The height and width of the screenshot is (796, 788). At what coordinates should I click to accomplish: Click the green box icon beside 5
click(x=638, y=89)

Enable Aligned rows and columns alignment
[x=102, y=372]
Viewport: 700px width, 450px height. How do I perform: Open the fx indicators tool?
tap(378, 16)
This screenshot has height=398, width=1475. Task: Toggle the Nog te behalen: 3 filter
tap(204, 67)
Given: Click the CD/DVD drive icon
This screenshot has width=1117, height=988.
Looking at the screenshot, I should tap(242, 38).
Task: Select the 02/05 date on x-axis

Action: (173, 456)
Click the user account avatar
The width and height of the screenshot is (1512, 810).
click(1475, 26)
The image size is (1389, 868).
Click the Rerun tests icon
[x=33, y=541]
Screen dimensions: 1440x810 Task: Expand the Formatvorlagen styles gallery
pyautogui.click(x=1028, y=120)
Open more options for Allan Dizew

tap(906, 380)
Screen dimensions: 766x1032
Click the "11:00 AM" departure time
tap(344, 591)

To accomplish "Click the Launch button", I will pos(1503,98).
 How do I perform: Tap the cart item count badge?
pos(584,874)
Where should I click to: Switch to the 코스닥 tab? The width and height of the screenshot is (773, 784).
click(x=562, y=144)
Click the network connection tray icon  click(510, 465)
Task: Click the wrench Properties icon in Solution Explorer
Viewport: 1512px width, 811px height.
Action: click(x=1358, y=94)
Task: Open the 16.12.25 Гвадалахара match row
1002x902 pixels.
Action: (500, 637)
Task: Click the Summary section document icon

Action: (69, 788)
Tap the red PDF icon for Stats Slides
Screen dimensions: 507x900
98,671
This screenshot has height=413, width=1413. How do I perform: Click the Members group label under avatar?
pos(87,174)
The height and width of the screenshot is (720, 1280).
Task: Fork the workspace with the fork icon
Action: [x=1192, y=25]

# # #

# PROBLEM TO SOLVE
Find the line that contains "Where should I". Restate it and all lines after it exactly, ending with the final line of the data.

# SOLUTION TO THE PROBLEM
Where should I click to: Switch to the 코스닥 tab? The width and height of the screenshot is (773, 784).
click(x=562, y=144)
Click the network connection tray icon  click(510, 465)
Task: Click the wrench Properties icon in Solution Explorer
Viewport: 1512px width, 811px height.
Action: click(x=1358, y=94)
Task: Open the 16.12.25 Гвадалахара match row
1002x902 pixels.
Action: (500, 637)
Task: Click the Summary section document icon

Action: (69, 788)
Tap the red PDF icon for Stats Slides
Screen dimensions: 507x900
98,671
This screenshot has height=413, width=1413. How do I perform: Click the Members group label under avatar?
pos(87,174)
The height and width of the screenshot is (720, 1280).
Task: Fork the workspace with the fork icon
Action: [x=1192, y=25]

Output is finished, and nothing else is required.